The Preferred Stock may be issued from time to time, in one or more series, each series to be appropriately designated by a distinguishing letter or title, prior to the issue of any shares thereof. The Board of Directors of the Corporation (the “Board of Directors”) is hereby authorized to fix or alter the dividend rights, dividend rate, conversion rights, voting rights, rights and terms of redemption (including sinking fund provisions, if any), the redemption price or prices, the liquidation preferences, any other designations, preferences and relative, participating, optional or other special rights, and any qualifications, limitations or restrictions thereof, of any wholly unissued series of Preferred Stock, and the number of shares constituting any such unissued series and the designation thereof, or any of them; and to increase or decrease the number of shares of any series subsequent to the issue of shares of that series, but not below the number of shares of such series then outstanding.
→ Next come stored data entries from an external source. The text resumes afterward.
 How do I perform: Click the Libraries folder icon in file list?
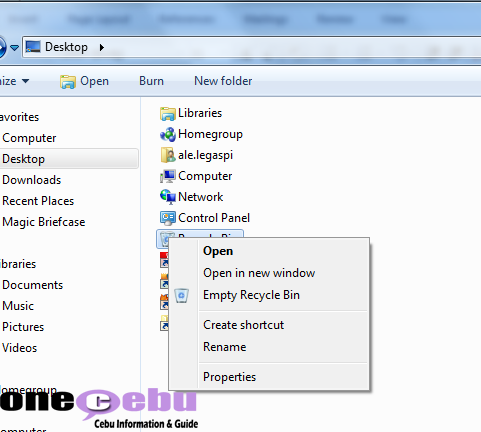click(x=167, y=113)
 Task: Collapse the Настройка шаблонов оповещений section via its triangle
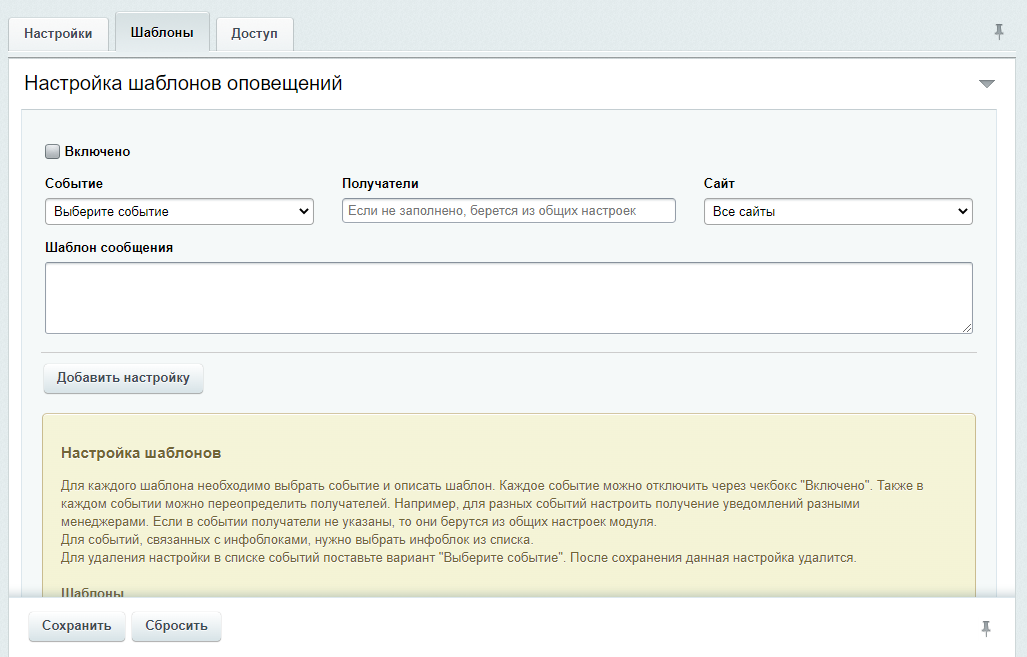click(x=986, y=84)
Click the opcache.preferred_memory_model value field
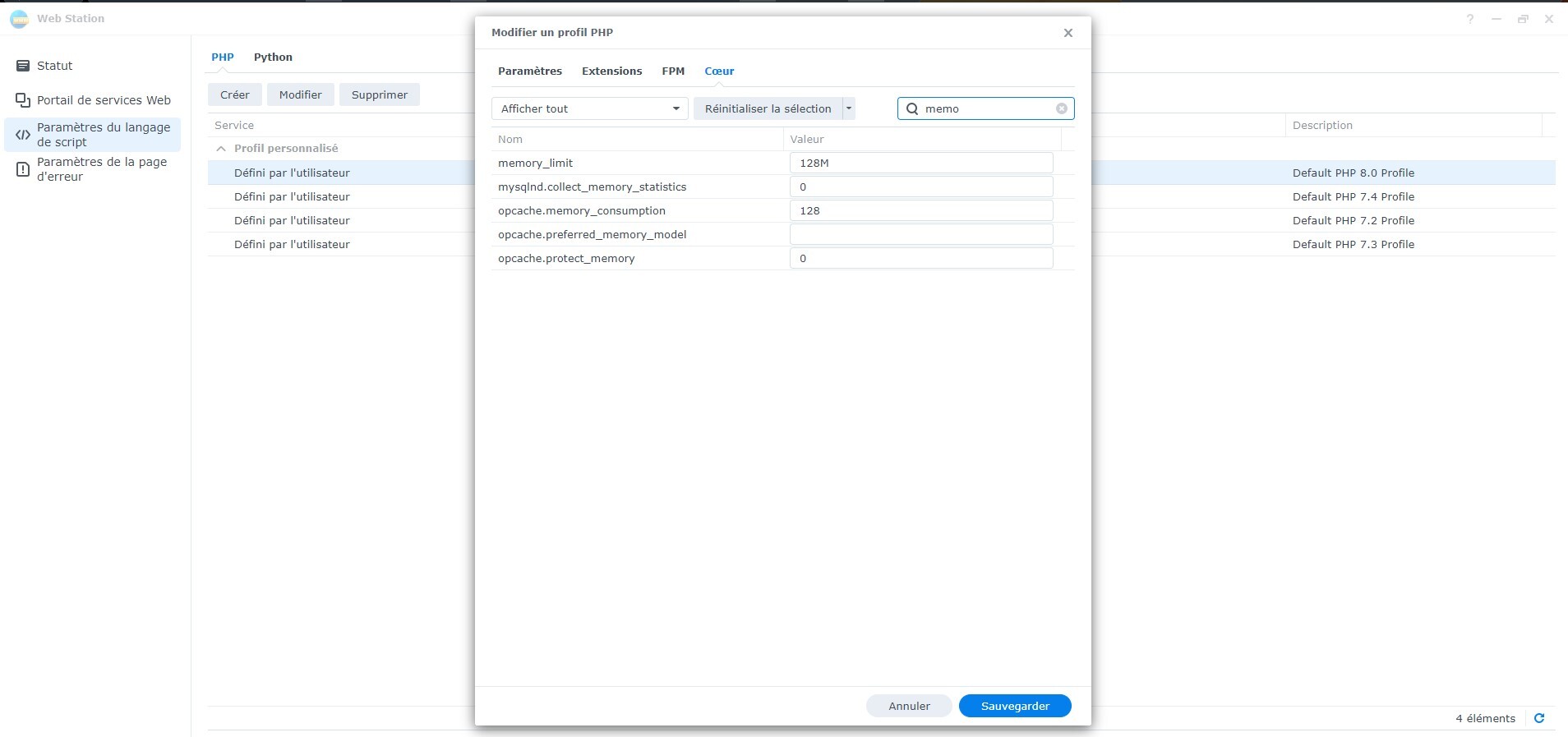Image resolution: width=1568 pixels, height=737 pixels. coord(920,234)
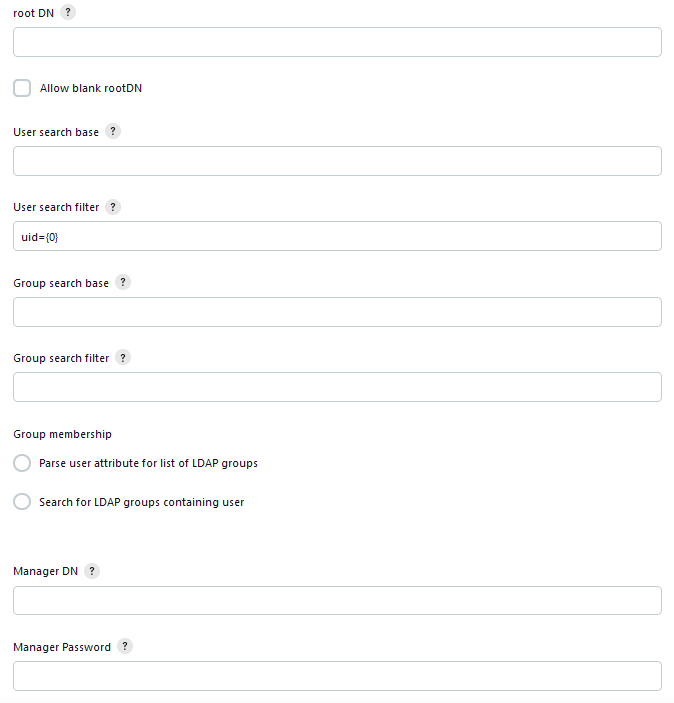Enable Allow blank rootDN checkbox
This screenshot has height=703, width=674.
22,88
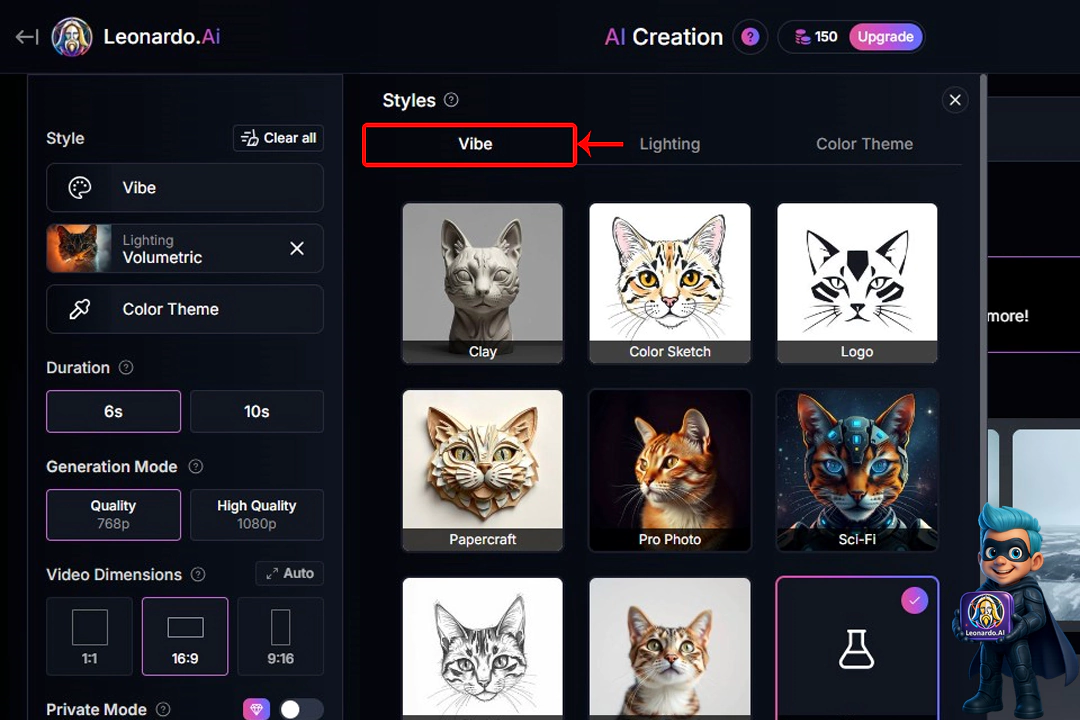Click the Video Dimensions info icon

click(x=198, y=575)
In case the number of shares of any series shall be so decreased, the shares constituting such decrease shall resume the status which they had prior to the adoption of the resolution originally fixing the number of shares of such series.
ARTICLE V
In furtherance and not in limitation of the powers conferred by statute, the Board of Directors is expressly authorized to make, alter, amend or repeal Bylaws of the Corporation. In addition, the Bylaws of the Corporation may be altered, amended or repealed in any respect by the affirmative vote of the holders of at least 66 2/3% of the outstanding voting stock of the Corporation, voting together as a single class.
ARTICLE VI
The Board of Directors shall have that number of directors as designated in the Bylaws of the Corporation as adopted or as amended time to time by the directors or stockholders of the Corporation.
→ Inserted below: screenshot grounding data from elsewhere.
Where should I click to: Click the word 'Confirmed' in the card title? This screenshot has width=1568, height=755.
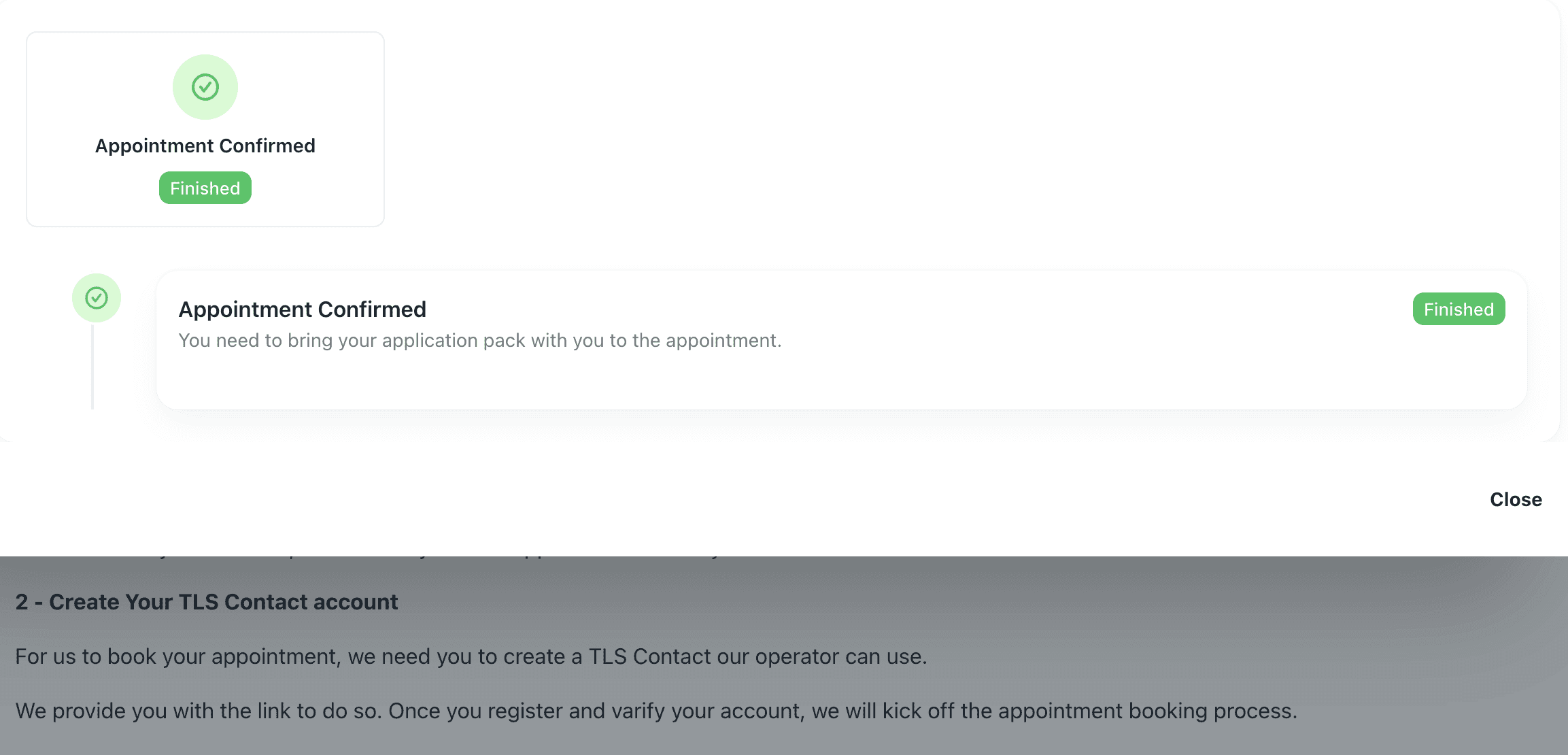coord(267,146)
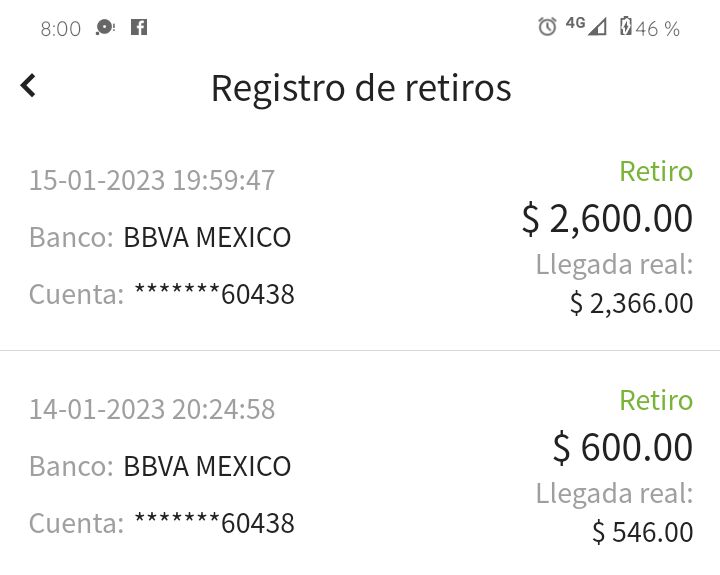This screenshot has height=575, width=720.
Task: Tap the chat notification icon in status bar
Action: pyautogui.click(x=105, y=28)

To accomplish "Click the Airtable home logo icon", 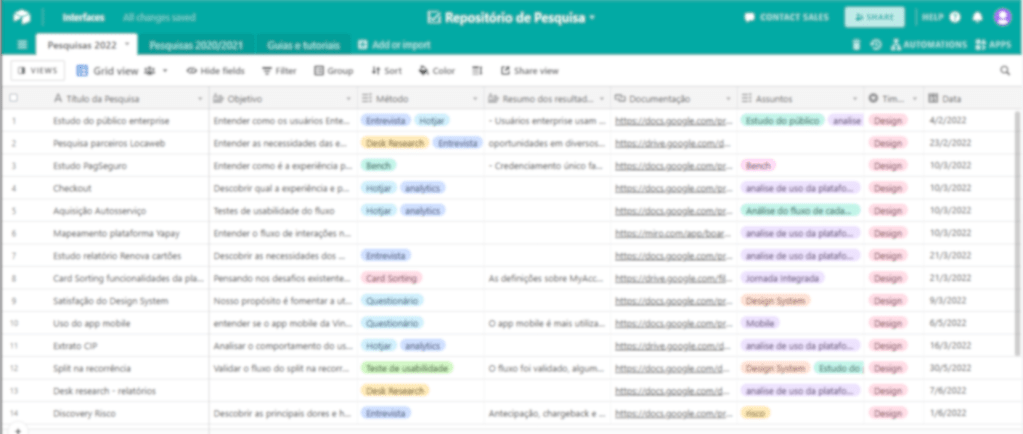I will pos(22,17).
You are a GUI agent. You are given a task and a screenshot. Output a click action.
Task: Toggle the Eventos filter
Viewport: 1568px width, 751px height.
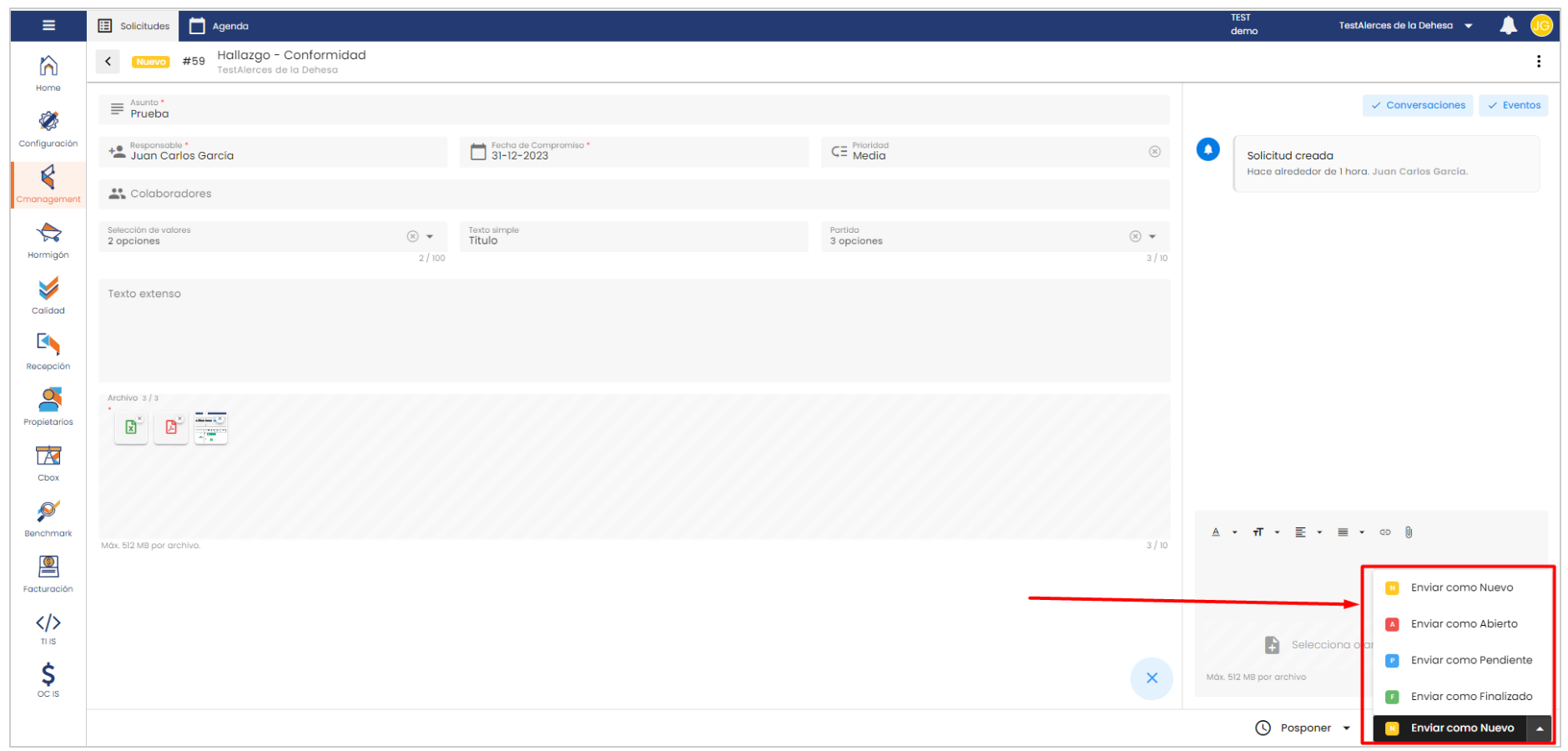[x=1514, y=105]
Directors shall be elected at each annual meeting of stockholders or any special meeting in lieu thereof, and shall serve until their successors are duly elected and qualified or until his or her death, resignation or removal. No decrease in the number of directors constituting the Board of Directors shall shorten the term of any incumbent director.
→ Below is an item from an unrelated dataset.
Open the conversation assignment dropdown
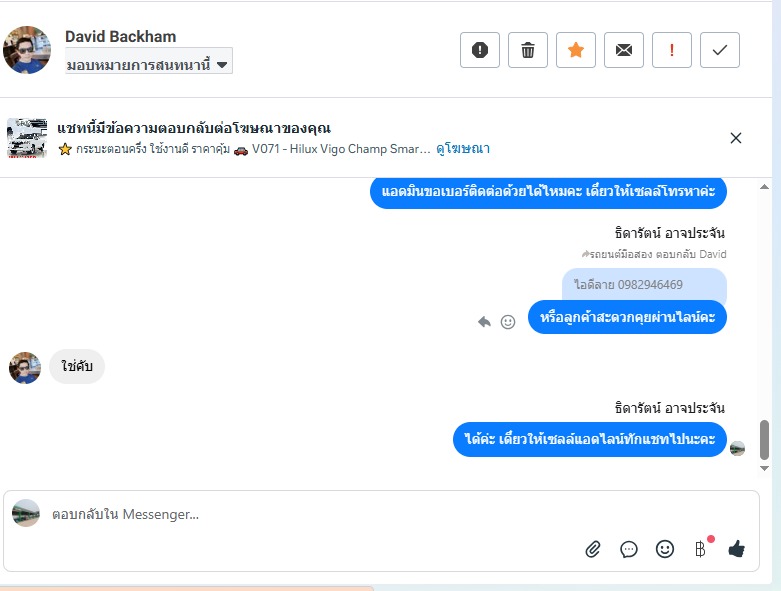Screen dimensions: 781x591 [x=148, y=64]
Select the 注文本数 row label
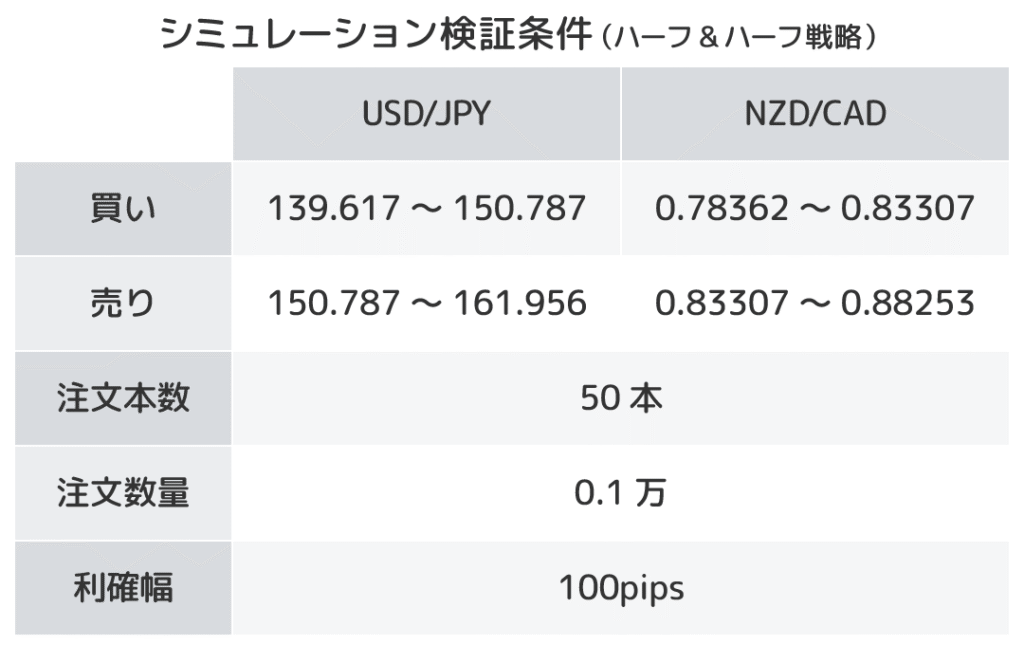Viewport: 1024px width, 645px height. pos(123,399)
Newly created directorships resulting from any increase in the authorized number of directors or any vacancies in the Board of Directors resulting from death, resignation, retirement, disqualification, removal from office or other cause may be filled only by a majority vote of the directors then in office even though less than a quorum, or by a sole remaining director, and not by the stockholders. In the event of a vacancy in the Board of Directors, the remaining directors, except as otherwise provided by law, may exercise the powers of the full Board of Directors until the vacancy is filled.
ARTICLE VII
Elections of directors need not be by written ballot unless otherwise provided in the Bylaws of the Corporation.
ARTICLE VIII
No action shall be taken by the stockholders except at an annual or special meeting of stockholders. The stockholders may not take action by written consent.